Please reproduce the records verbatim, starting at the line that contains "You are a computer-use agent. 406x304 pixels." and ending at the line that contains "Action: coord(34,82)", with both of those lines included.
[START]
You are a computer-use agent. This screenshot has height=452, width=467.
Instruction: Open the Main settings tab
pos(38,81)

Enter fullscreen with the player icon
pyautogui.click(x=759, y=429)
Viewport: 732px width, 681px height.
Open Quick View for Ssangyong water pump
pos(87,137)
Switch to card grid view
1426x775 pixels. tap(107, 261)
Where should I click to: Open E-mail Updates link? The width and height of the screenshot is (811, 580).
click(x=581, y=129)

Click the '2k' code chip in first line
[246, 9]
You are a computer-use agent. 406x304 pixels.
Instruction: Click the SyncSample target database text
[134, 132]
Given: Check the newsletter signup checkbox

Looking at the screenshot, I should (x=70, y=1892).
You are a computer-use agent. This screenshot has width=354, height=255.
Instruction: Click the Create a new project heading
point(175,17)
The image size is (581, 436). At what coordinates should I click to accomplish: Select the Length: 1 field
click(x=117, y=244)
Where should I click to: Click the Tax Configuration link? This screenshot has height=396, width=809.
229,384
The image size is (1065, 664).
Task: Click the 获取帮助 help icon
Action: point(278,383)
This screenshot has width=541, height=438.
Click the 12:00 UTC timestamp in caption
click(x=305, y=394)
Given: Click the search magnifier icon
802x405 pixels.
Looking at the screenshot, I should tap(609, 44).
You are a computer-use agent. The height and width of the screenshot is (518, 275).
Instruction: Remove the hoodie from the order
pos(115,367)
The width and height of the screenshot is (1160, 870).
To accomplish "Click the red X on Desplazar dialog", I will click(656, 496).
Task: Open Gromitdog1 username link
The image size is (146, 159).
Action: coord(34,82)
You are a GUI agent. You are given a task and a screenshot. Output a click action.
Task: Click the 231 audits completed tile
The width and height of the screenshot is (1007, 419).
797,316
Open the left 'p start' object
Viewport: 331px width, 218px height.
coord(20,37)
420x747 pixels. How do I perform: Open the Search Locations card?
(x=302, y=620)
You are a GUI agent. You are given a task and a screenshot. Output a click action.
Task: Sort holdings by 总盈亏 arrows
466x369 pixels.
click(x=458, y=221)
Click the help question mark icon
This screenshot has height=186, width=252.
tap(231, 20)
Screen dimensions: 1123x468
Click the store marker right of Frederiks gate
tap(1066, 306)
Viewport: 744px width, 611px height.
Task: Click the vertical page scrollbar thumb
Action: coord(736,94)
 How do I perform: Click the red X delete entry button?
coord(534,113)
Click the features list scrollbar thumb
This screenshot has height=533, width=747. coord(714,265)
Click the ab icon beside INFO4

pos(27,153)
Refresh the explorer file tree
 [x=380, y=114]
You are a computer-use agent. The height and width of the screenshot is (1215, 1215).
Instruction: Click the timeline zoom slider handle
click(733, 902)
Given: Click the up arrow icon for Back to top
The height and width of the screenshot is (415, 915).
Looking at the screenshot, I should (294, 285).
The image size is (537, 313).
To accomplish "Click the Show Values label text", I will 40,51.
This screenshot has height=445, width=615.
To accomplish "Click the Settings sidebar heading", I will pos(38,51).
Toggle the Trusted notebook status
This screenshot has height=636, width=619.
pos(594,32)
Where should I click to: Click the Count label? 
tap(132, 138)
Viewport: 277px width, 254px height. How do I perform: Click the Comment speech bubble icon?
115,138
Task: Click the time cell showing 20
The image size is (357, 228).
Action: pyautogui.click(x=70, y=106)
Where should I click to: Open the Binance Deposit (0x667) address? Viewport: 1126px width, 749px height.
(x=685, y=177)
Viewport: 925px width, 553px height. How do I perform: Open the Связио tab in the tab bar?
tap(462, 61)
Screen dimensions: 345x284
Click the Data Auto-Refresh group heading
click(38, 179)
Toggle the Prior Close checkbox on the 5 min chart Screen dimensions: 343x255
[END]
■ RESPONSE FOR THIS EXERCISE
You are a computer-use agent. 406x304 pixels.
Instruction: Click the SyncSample target database text
[134, 132]
Given: Check the newsletter signup checkbox

Looking at the screenshot, I should (x=70, y=1892).
You are a computer-use agent. This screenshot has width=354, height=255.
Instruction: Click the Create a new project heading
point(175,17)
The image size is (581, 436). At what coordinates should I click to accomplish: Select the Length: 1 field
click(x=117, y=244)
Where should I click to: Click the Tax Configuration link? This screenshot has height=396, width=809.
229,384
The image size is (1065, 664).
Task: Click the 获取帮助 help icon
Action: point(278,383)
This screenshot has width=541, height=438.
Click the 12:00 UTC timestamp in caption
click(x=305, y=394)
Given: Click the search magnifier icon
802x405 pixels.
Looking at the screenshot, I should tap(609, 44).
You are a computer-use agent. The height and width of the screenshot is (518, 275).
Instruction: Remove the hoodie from the order
pos(115,367)
The width and height of the screenshot is (1160, 870).
To accomplish "Click the red X on Desplazar dialog", I will click(656, 496).
Task: Open Gromitdog1 username link
The image size is (146, 159).
Action: coord(34,82)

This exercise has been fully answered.